At least 174 other protesters were injured in clashes that pitted police against al-Sadr’s followers, who had gathered to demand an overhaul of a commission that supervises elections, ahead of a provincial poll due in September.
The clashes broke out as the protesters attempted to cross the bridge that links Tahrir Square where they had gathered and the heavily fortified Green Zone, which houses government buildings, embassies and international organizations.
Photo: Reuters
In a statement reacting to the killing of his followers on Saturday evening, al-Sadr said: “Their blood won’t have been shed in vain.”
Several Katyusha rockets hit the Green Zone on Saturday evening, but there were no casualties, a military spokesman said.

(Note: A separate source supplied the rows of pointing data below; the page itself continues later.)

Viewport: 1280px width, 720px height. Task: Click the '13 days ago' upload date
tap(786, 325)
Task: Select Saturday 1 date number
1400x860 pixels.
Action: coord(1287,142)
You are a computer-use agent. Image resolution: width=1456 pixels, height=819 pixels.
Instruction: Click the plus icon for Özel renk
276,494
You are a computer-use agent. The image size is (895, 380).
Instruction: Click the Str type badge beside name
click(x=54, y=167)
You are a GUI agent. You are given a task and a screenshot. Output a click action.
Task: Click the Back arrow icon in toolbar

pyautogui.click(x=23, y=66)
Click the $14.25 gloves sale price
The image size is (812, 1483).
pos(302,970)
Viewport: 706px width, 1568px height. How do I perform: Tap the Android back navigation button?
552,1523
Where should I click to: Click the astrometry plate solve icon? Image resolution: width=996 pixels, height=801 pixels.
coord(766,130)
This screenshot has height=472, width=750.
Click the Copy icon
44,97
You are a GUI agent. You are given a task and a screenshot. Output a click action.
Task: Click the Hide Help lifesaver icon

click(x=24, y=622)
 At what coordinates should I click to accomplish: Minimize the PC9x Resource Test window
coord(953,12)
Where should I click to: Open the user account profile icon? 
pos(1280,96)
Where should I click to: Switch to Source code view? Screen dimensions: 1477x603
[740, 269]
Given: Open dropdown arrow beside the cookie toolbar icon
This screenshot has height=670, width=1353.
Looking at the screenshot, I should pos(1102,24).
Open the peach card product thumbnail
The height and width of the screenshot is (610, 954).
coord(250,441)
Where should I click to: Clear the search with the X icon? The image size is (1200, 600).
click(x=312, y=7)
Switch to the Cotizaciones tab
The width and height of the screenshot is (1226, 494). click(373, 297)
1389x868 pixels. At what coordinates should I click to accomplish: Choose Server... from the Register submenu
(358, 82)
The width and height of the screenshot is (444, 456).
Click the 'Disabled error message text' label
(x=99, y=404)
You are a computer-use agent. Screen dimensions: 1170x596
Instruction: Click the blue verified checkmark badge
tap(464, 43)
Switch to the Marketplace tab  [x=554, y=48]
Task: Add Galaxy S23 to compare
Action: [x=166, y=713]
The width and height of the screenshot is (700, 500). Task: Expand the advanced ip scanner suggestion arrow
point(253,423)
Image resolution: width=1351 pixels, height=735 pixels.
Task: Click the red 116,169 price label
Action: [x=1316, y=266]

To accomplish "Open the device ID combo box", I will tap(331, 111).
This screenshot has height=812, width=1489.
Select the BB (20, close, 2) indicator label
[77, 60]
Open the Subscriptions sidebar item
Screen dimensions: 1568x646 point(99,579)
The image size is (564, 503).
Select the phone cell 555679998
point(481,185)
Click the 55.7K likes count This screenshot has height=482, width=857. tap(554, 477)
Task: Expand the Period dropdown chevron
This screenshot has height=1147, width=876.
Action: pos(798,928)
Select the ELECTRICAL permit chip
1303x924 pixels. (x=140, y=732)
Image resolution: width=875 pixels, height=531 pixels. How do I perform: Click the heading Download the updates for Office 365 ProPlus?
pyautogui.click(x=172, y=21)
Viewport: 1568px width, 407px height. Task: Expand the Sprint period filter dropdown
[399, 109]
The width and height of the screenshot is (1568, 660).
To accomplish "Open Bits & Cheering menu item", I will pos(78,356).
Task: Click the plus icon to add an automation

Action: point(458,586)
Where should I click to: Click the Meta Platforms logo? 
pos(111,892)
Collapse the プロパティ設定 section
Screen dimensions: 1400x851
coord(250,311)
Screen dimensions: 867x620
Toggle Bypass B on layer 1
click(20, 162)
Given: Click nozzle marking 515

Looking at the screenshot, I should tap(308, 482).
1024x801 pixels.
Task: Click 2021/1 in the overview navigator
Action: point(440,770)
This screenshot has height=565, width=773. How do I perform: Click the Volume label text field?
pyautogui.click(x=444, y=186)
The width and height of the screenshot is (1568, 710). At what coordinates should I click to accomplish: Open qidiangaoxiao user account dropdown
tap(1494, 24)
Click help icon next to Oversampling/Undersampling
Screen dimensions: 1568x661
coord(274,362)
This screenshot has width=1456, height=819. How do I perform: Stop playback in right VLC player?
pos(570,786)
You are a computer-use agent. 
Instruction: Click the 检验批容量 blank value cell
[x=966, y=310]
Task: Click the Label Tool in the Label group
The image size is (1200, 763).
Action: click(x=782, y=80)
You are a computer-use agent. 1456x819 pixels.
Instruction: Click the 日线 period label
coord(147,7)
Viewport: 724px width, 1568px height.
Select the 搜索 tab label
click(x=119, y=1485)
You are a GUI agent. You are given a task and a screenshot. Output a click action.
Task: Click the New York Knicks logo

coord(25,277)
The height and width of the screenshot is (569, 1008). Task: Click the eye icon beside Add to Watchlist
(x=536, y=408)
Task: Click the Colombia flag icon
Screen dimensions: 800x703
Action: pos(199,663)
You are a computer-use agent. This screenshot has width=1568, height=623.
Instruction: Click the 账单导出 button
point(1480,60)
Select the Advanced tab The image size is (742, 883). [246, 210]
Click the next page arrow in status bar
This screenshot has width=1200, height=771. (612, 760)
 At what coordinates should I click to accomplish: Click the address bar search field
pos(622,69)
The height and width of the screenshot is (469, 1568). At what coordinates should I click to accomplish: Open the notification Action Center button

The rockets seem to have been fired from the city’s Baladiyat District, where al-Sadr has many followers.
Photo: EPA
The growing tensions come at a bad time for Iraqi Prime Minister Haider al-Abadi who is trying to focus on a critical battle with the Islamic State group in Mosul, the last major urban stronghold of the Sunni militants in northern Iraq.
Four of the five protesters killed were hit by bullets and the fifth died of unknown causes, according to an updated casualties toll given by an Iraqi Ministry of the Interior official.
Most of the injured were treated for choking on tear gas, he said.
Al-Sadr said the electoral commission is favorable to his Shiite rival, former Iraqi prime minister Nouri al-Maliki, a politician close to Iran whom he accuses of corruption.
The cleric said his supporters wanted to get near the Green Zone to make their voices heard by decisionmakers and had no intention of storming it again.
Al-Abadi ordered an investigation into the violence amid claims by the interior ministry that some demonstrators carried firearms and knives.
Al-Sadr said his followers were peaceful.
In a statement, al-Maliki’s Dawa Party accused al-Sadr without naming him of trying to “distract the Iraqi people in sedition in order to prevent the efforts to get rid of DAESH,” using the Arabic acronym for the Islamic State.
Al-Sadr is openly hostile to US policies in the Middle East and has a troubled relationship with Iraqi political groups allied with Iran.
His followers held several demonstrations last year to press for anti-corruption reforms and stormed the Green Zone after violent clashes with security forces.